5. The Great White Hope (0 for 2)

the great white hope

In this classic sports film, James Earl Jones plays a black boxer in the early 20th century struggling for a shot at the heavyweight title, despite the fact that the media and boxing establishment want him to fail—and thus seek “a great white hope,” or a white boxer who can defeat him. Jones received a nomination for Best Actor, and his co-star, Jane Alexander, received one for Best Actress.

4. Field of Dreams (0 for 3)

field of dreams

Field of Dreams is every sentimentalists pick for best baseball movie of all time. Unfortunately, it was not the Academy of Motion Picture Arts and Sciences’ pick for best anything in 1990. The film was nominated for Best Picture, Best Adapted Screenplay, and Best Original Score, but it lost to Driving Miss Daisy in the first two categories and The Little Mermaid in the third.

3. The Natural (0 for 4)

the natural

One of the artsiest baseball pictures of all time, The Natural got 4 nominations in 1985, including Supporting Actress (Glenn Close), Art Direction, Cinematography, and Original Score. It lost in each of these categories to A Passage to India (Sally Field), Amadeus, The Killing Fields and, once again, A Passage to India.

So Roy Hobbes had a storybook ending, but his movie? Not so much.

2. Moneyball (0 for 6)


Moneyball received 6 nominations this year: Best Picture, Actor, Supporting Actor, Editing, Sound Mixing, and Adapted Screenplay.

Your glass-is-half-full types would say this is a pretty great accomplishment. However, since it didn’t win any of those Oscars, the glass-is-half-empty folks among us might be inclined to say that, among sports flicks, it’s the second-biggest Oscar-loser of all time.

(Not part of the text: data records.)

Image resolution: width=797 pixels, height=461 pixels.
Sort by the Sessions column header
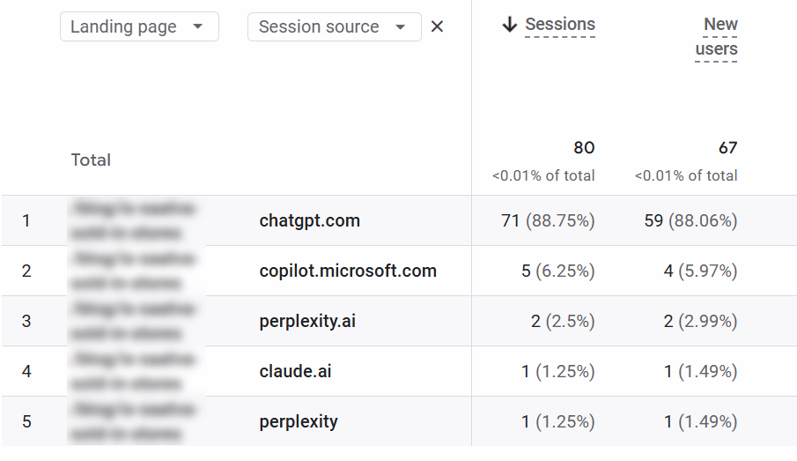click(559, 25)
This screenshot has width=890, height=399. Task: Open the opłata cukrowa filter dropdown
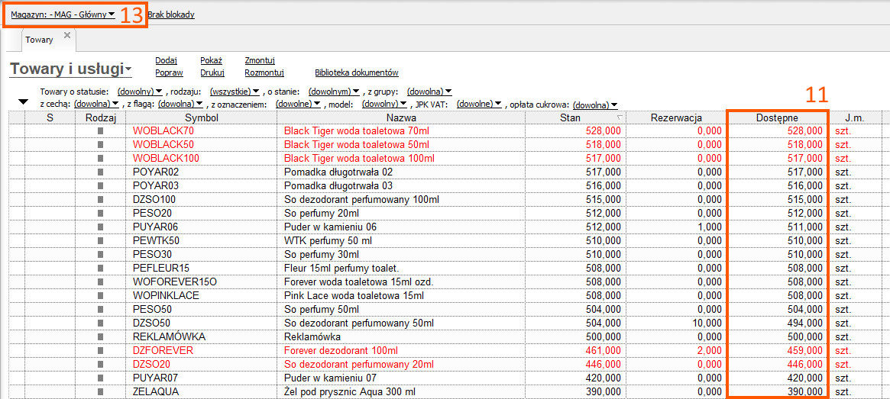coord(594,105)
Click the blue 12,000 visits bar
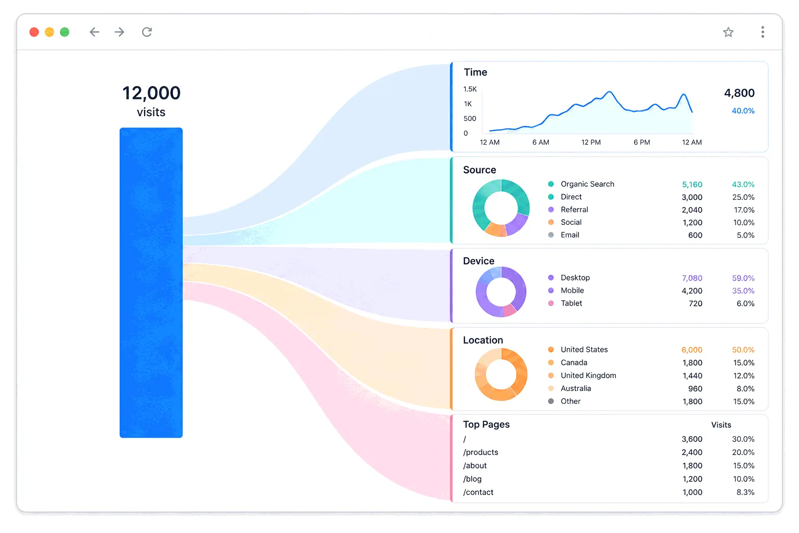The width and height of the screenshot is (799, 533). coord(151,283)
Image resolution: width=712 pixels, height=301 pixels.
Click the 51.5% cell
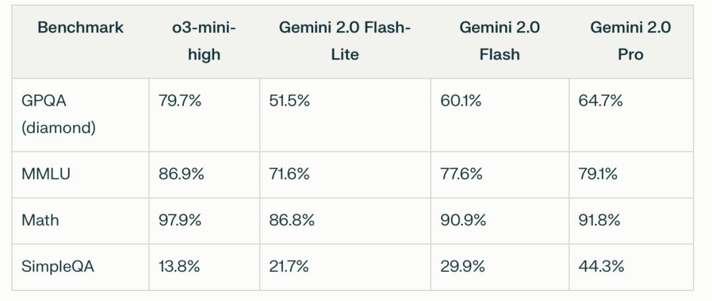click(x=289, y=101)
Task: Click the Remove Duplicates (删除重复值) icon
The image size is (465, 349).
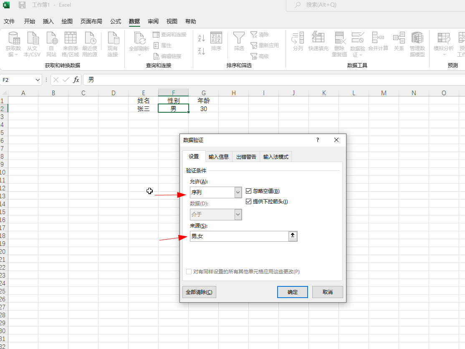Action: click(339, 44)
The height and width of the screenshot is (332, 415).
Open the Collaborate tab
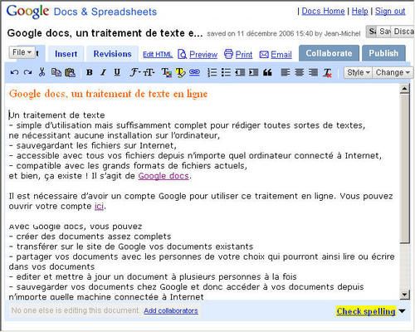[x=329, y=53]
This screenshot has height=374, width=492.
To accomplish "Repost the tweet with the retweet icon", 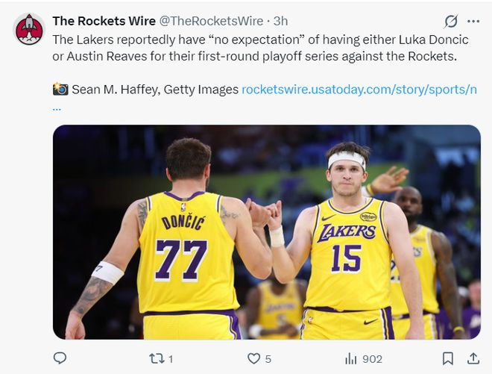I will coord(156,359).
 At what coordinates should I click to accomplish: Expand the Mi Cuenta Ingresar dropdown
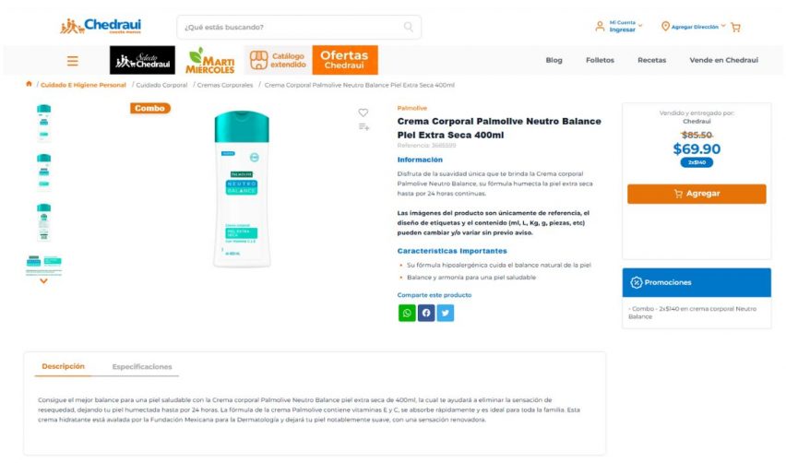[x=619, y=26]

Personally, I wouldn’t be that harsh. I actually thought it deserved to win Editing, and it could have won Adapted Screenplay, given the monumental challenge of turning Michael Lewis’ book into an entertaining movie.

1. Seabiscuit (0 for 7)


The biggest Oscar-losing sports film of all time is 2003’s Seabiscuit. The feel-good horse racing movie was nominated for Best Picture, Adapted Screenplay, Art Direction, Cinematography, Costume Design, Film Editing, and Sound Mixing at the 2004 Oscars. It didn’t win jack squat.

The Hustler also lost 7 Oscars back in 1962, but of course is also won 2.